[Dovecot] Read-only mail folders
Is it possible to have folders on read-only partitions in Dovecot 1.0-stable?
We have a NetApp fileserver which would probably be accessed via NFS (though iSCSI is possible) and which stores readonly "snapshots" of every directory accessible as .snapshot (but usually hidden from the operating system).

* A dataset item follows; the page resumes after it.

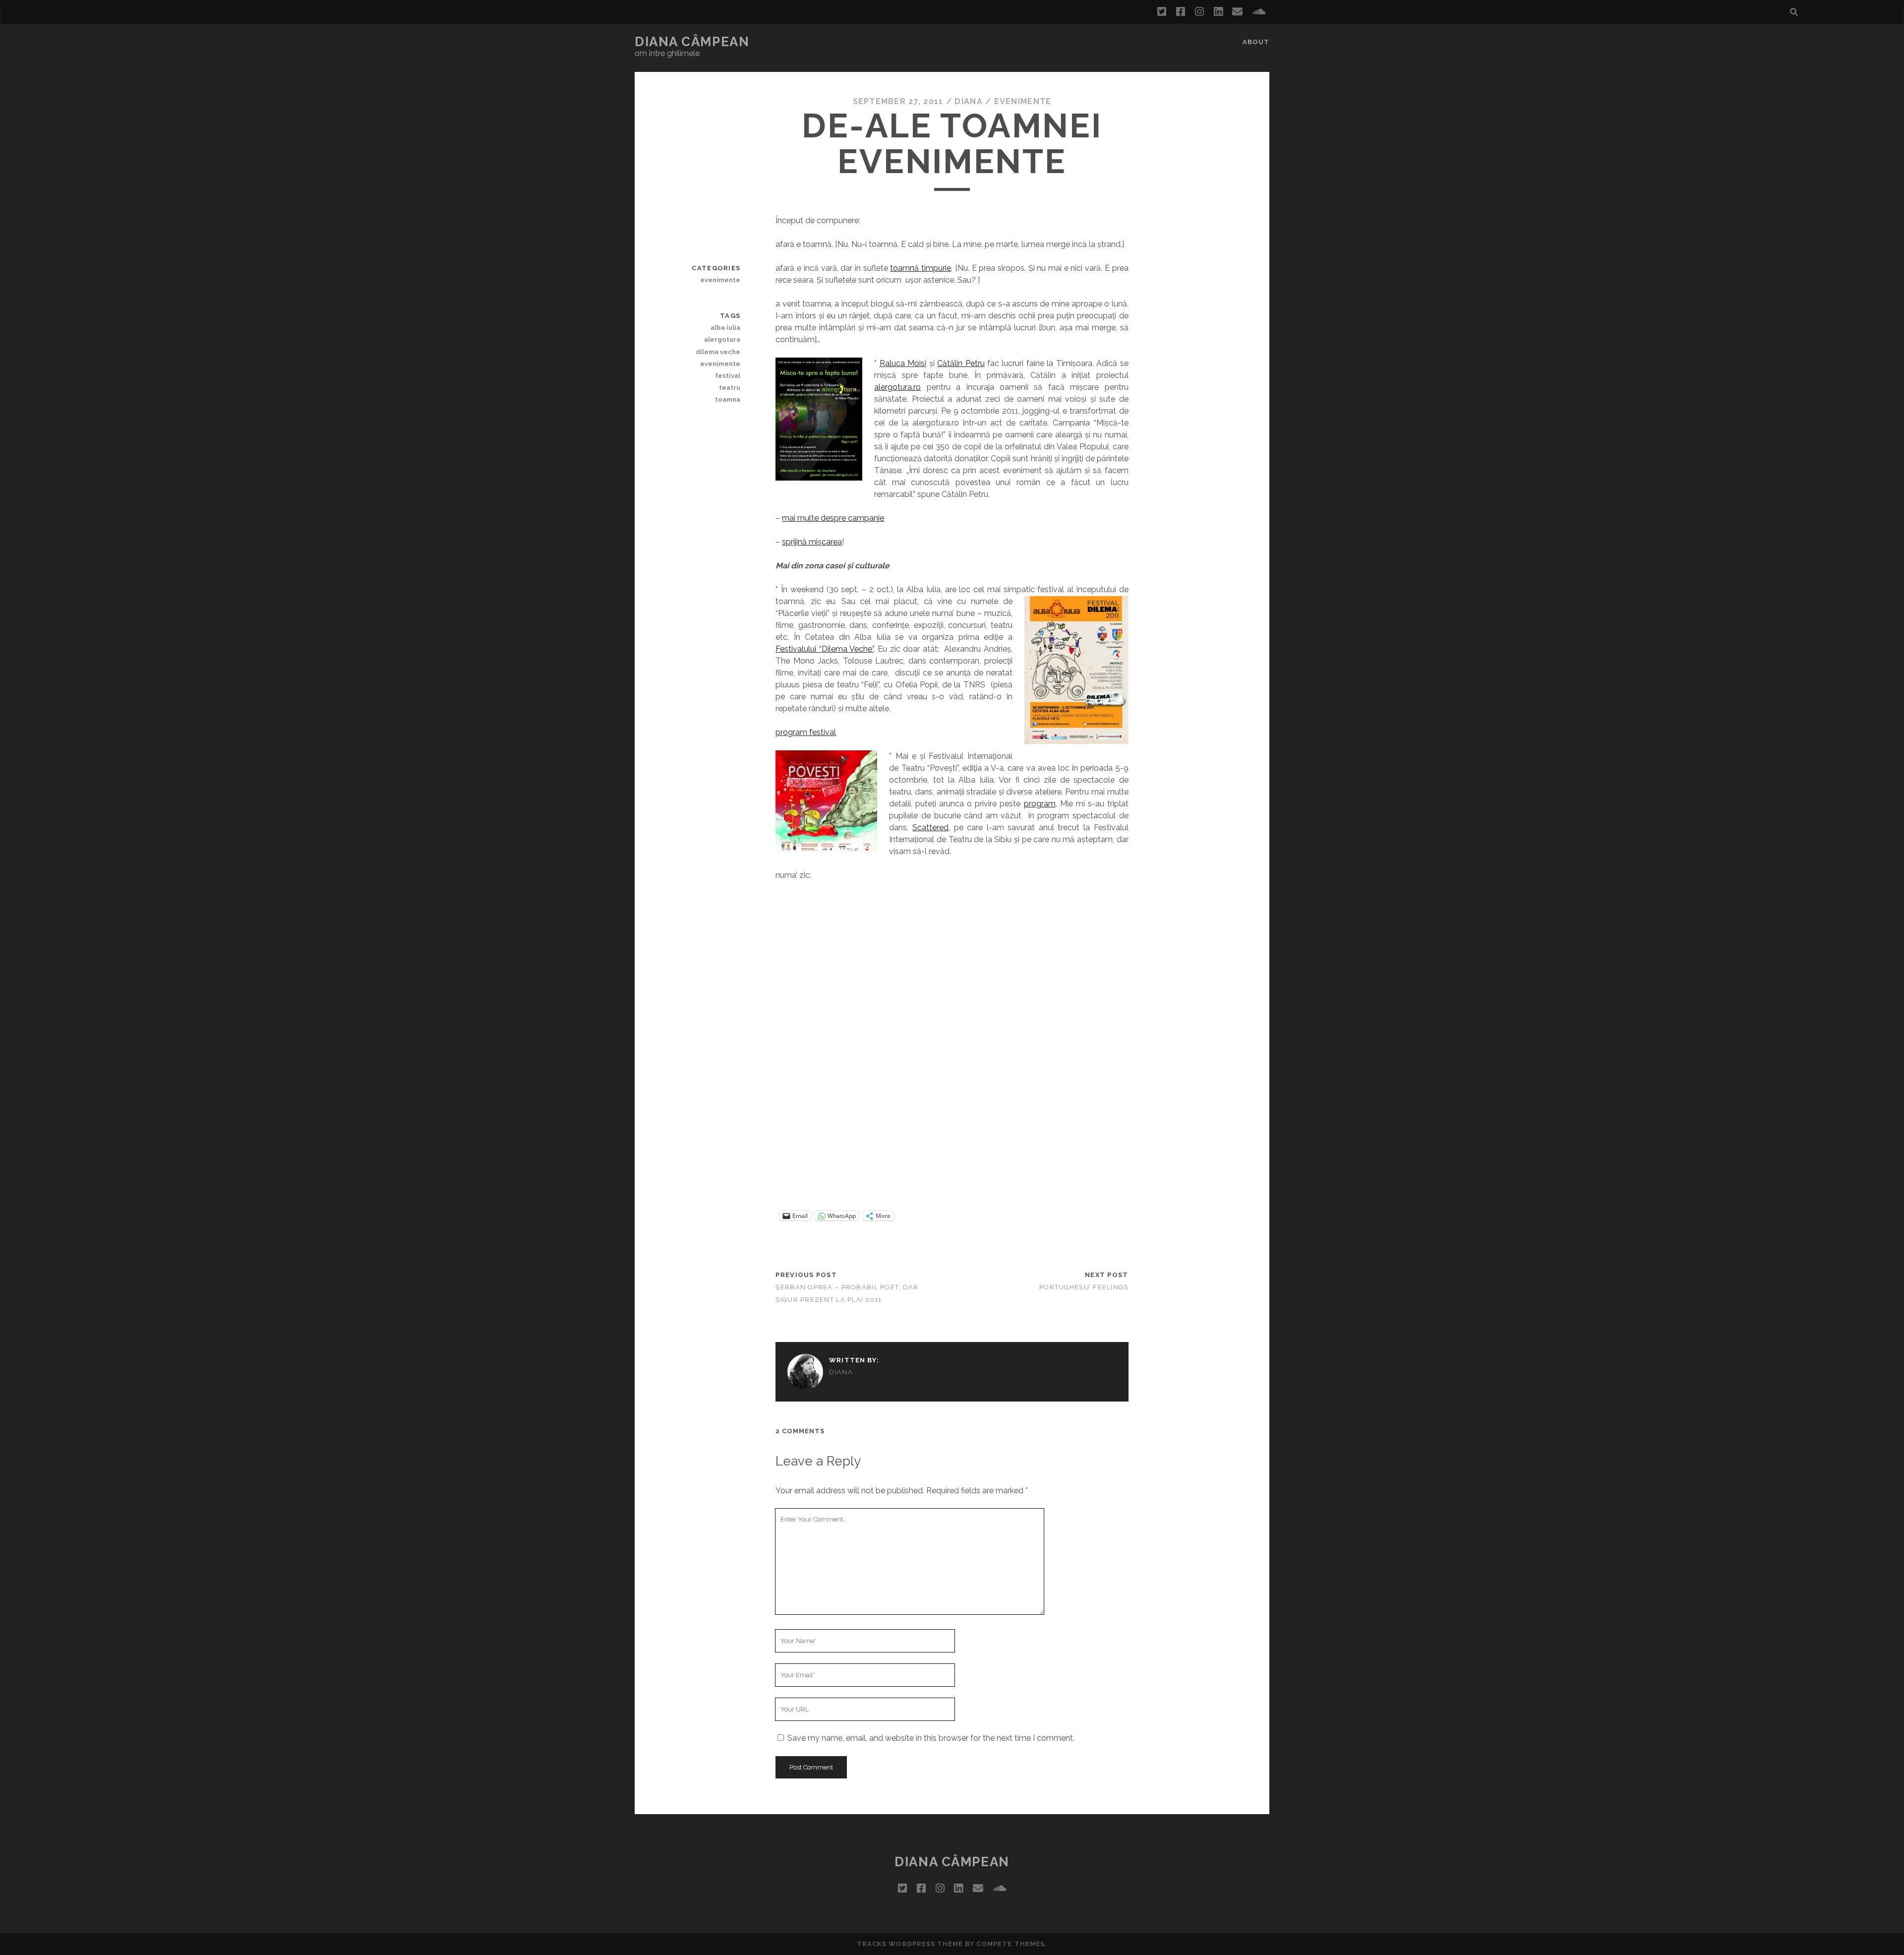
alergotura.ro (897, 387)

It would be very nice to set up a "snapshot" namespace something like :-
namespace public { separator = / prefix = "#snapshot/" location = maildir:%h/Maildir/.snapshot/nightly.0 hidden = yes }
so that users could recover messages from say yesterday's version of their mailbox.
Unfortunately, Dovecot always seems to want to write to the directory, even when indexes are stored elsewhere (as recommended with NFS anyway, I think) using INDEX=whatever in the location line.
Best Wishes, Chris
--+---+---+---+---+---+---+---+---+---+---+---+---+---+---+---+---+---+---+-- Christopher Wakelin, c.d.wakelin@reading.ac.uk IT Services Centre, The University of Reading, Tel: +44 (0)118 378 8439 Whiteknights, Reading, RG6 2AF, UK Fax: +44 (0)118 975 3094
Of course, I meant "namespace private" (I'd just tried "public" in case it made any difference, but I think Dovecot doesn't really support shared folders yet).

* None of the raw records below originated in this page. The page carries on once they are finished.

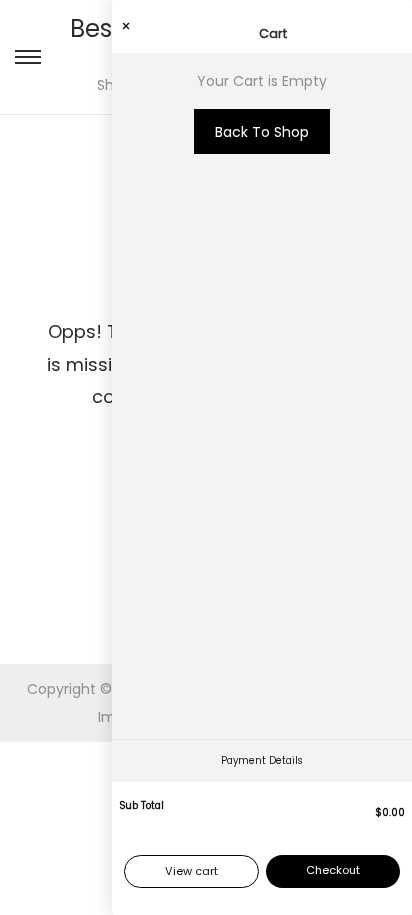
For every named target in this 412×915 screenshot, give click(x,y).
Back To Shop (262, 132)
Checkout (333, 870)
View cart (191, 871)
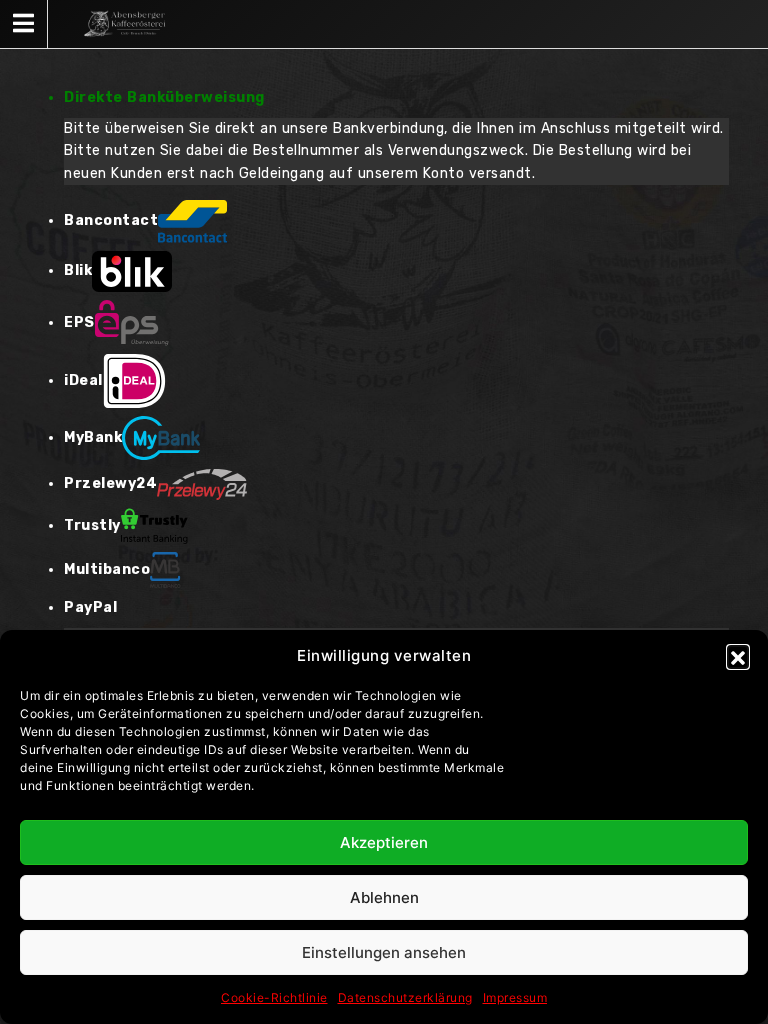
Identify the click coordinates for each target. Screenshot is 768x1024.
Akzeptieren (384, 842)
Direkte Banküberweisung (164, 97)
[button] (738, 656)
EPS (79, 322)
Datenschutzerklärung (405, 997)
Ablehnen (384, 897)
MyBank (93, 437)
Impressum (515, 997)
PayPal (90, 607)
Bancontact (111, 220)
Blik (78, 270)
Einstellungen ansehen (384, 952)
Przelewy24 (110, 483)
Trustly (92, 525)
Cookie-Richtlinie (274, 997)
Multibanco (107, 569)
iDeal (83, 380)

Something like the following seems to work using the (undocumented?) CONTROL= option.
namespace private {
separator = /
prefix = "#snapshot/"
location = maildir:%h/Maildir/.snapshot/nightly.0:
INDEX=/var/indexes/%u:CONTROL=/var/indexes/%u
hidden = yes
}
dovecot-uidlist and temporary files seem to be created in the "CONTROL" directory.
Is it a good idea to use "CONTROL=" for NFS-mounted maildirs anyway (read-write ones as well) to store these files on the local filesystem?
Best Wishes, Chris
On Tue, 15 Mar 2005 09:11:37 +0000 (GMT Standard Time) Chris Wakelin c.d.wakelin@reading.ac.uk wrote:
Is it possible to have folders on read-only partitions in Dovecot 1.0-stable?

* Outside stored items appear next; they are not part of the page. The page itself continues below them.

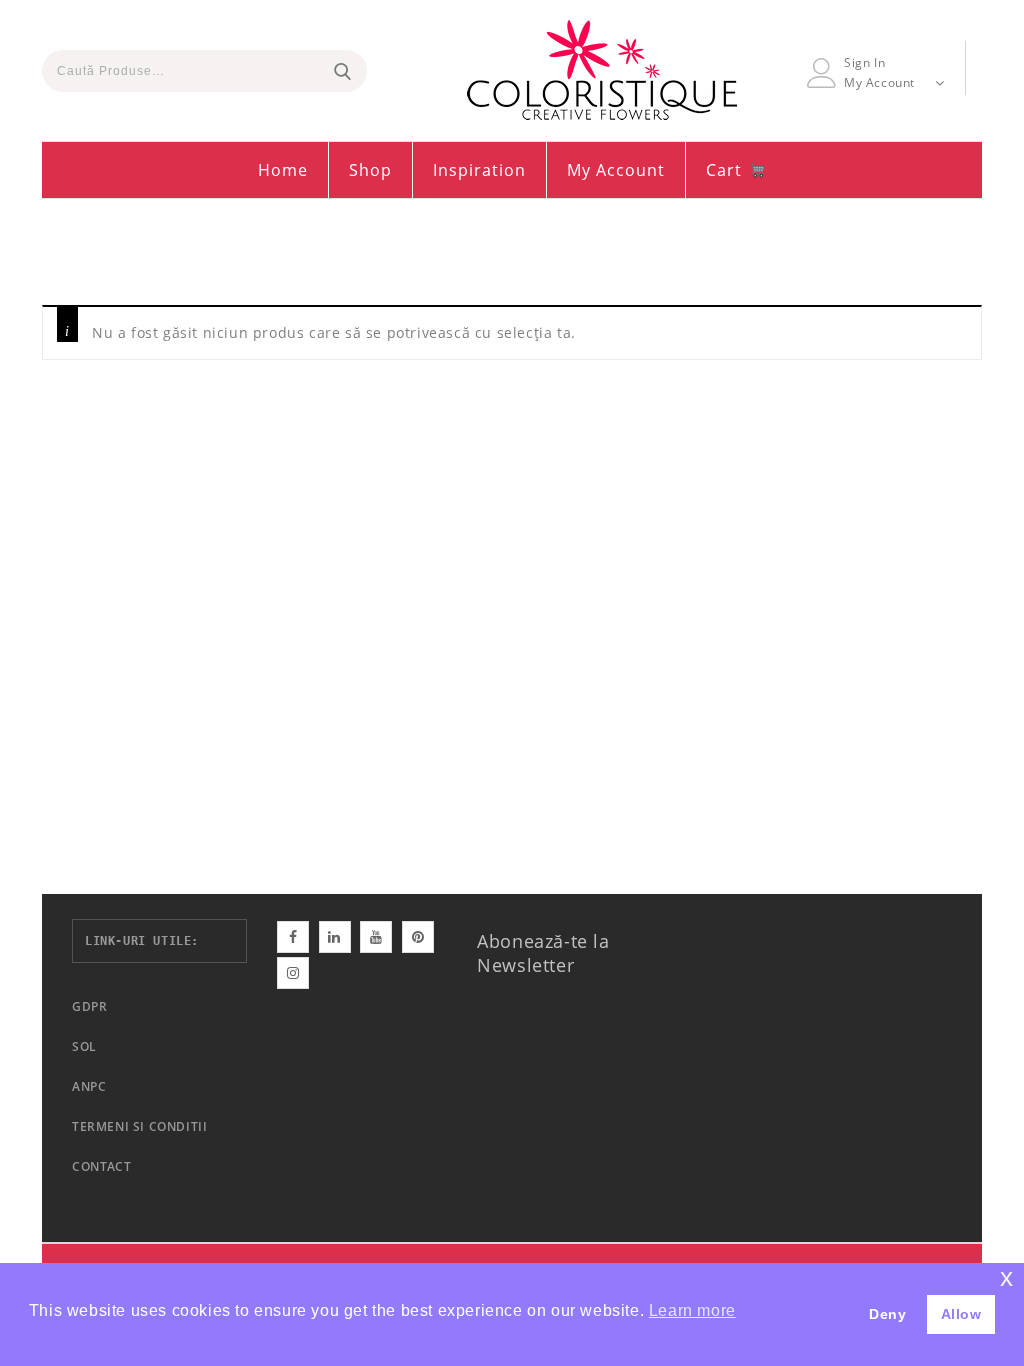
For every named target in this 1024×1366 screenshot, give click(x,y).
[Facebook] (293, 937)
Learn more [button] (692, 1310)
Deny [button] (887, 1314)
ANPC (89, 1086)
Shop (370, 170)
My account (616, 170)
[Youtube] (376, 937)
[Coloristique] (602, 70)
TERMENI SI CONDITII (139, 1126)
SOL (84, 1046)
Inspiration (479, 170)
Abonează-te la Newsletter (543, 953)
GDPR (89, 1006)
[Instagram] (293, 973)
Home (283, 170)
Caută (342, 71)
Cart (726, 170)
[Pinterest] (418, 937)
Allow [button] (961, 1314)
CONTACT (101, 1166)
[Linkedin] (335, 937)
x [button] (1007, 1277)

We have a NetApp fileserver which would probably be accessed via NFS (though iSCSI is possible) and which stores readonly "snapshots" of every directory accessible as .snapshot (but usually hidden from the operating system). It would be very nice to set up a "snapshot" namespace something like :-
namespace public { separator = / prefix = "#snapshot/" location = maildir:%h/Maildir/.snapshot/nightly.0 hidden = yes }
so that users could recover messages from say yesterday's version of their mailbox.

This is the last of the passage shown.